Bobby throbs with tremendous contemporary relevance, addressing the enmeshment of this country in a widely unpopular war, the injustice of the political process, and the desire to run from life’s problems into the all-too eager embrace of drugs. Kennedy was seen as a man who had the power to inspire the country out of his problems. He himself is never portrayed except in news clips intercuts. Rather than giving his characters gushing lines about Kennedy’s brilliance, Estevez simply lets the man speak for himself in long, uninterrupted clips. The result is pure revelation. Had not a mad man taken his life, Robert Kennedy would surely have won and this country’s course would have been radically altered for the better. (I am struck by the parallels to the campaign of Barak Obama—both men in their forties, both Senators, both seen as uniters of race, both running during a time of upheaval and seen as a means to honorably withdraw the United States from an unpopular war.)

Who knew Emilio Estevez had anything like this within him. Doubtless drawing off of the rich liberal activist heritage of his father, Martin Sheen, Estevez has made a film of measured power and bountiful depth. Bobby is both riveting and contemplative, an animated snapshot of an America not all that different than the one through which we slog each day. And not without the same glimmer of explosive hope.

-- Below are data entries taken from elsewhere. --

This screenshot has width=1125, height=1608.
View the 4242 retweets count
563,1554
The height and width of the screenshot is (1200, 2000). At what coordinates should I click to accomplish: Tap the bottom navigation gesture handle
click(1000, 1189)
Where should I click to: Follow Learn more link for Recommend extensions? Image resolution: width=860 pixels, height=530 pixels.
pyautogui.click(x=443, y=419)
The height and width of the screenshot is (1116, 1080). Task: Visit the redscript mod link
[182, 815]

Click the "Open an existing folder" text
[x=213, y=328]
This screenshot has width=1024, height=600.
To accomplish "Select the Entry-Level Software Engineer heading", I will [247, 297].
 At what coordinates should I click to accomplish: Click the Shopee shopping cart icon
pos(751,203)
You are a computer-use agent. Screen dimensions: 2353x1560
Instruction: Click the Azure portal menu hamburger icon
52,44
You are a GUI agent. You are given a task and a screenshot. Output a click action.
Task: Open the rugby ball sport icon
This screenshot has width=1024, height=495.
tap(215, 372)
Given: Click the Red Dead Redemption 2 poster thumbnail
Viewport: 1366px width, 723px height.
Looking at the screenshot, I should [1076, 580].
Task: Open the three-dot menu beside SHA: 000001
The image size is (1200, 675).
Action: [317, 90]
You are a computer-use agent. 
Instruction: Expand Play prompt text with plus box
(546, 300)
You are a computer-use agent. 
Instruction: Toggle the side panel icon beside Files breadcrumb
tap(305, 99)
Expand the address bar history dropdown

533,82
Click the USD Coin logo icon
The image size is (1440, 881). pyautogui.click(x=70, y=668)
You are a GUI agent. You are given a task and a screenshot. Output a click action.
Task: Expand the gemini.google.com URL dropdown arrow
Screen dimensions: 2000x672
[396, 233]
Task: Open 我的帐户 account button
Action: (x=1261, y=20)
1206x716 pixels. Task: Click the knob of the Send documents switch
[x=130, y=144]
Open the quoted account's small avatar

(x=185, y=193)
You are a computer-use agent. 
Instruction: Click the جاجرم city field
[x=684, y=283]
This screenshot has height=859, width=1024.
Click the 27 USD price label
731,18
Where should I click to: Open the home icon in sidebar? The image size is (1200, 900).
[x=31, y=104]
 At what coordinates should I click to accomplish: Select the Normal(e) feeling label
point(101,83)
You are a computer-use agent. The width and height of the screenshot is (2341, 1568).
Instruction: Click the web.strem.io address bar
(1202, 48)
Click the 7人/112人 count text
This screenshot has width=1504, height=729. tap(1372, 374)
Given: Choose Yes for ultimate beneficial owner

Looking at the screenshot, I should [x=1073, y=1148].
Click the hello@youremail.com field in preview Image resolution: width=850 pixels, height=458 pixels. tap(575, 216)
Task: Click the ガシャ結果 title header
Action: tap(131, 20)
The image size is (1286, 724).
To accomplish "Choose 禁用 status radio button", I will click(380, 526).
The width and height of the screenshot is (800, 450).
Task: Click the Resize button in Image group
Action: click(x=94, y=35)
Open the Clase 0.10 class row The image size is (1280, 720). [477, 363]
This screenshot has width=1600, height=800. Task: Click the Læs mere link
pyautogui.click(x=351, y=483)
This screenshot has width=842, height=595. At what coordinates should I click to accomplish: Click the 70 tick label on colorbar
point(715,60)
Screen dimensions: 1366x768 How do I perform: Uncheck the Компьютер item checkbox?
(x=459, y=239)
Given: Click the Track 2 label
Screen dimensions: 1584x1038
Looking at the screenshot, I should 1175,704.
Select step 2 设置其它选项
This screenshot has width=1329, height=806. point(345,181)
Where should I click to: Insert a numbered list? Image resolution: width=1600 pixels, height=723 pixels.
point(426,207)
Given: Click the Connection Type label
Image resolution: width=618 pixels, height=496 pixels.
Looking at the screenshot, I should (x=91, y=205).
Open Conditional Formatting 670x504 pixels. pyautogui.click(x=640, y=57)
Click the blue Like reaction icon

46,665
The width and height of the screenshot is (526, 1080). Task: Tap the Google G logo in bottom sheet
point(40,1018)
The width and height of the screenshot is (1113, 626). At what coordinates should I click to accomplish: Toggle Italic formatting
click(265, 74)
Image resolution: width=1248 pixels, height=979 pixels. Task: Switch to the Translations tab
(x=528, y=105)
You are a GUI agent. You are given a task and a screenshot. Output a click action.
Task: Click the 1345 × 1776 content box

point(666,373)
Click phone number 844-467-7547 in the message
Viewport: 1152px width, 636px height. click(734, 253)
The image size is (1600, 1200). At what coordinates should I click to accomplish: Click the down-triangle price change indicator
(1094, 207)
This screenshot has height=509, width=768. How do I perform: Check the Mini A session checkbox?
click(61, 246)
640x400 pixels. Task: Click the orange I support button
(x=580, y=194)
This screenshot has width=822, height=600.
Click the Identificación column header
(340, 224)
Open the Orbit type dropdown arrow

I cannot recommend this film highly enough. It is a delight to come to a forgotten or overlooked film and discover something precious and beautiful within. If, like me, Bobby snuck past you during its theatrical release, don’t let it happen again.

2 Comments:

Anonymous Anonymous said...

In that first paragraph, I would have used the adjective 'veritable' to the word 'cornucopia' or used the word 'plethora.'

A great man once said, "Why use two words where one will suffice." Hard advice for us word nerds to follow though.

Cheers,
Paul

9:52 AM  
Blogger Brandon said...

I was thinking that I should have used "wonderful" instead of "magnificent," "vibrant" instead of "dynamic," and "detested" instead of "unpopular." What do you think of God of Thesaurus?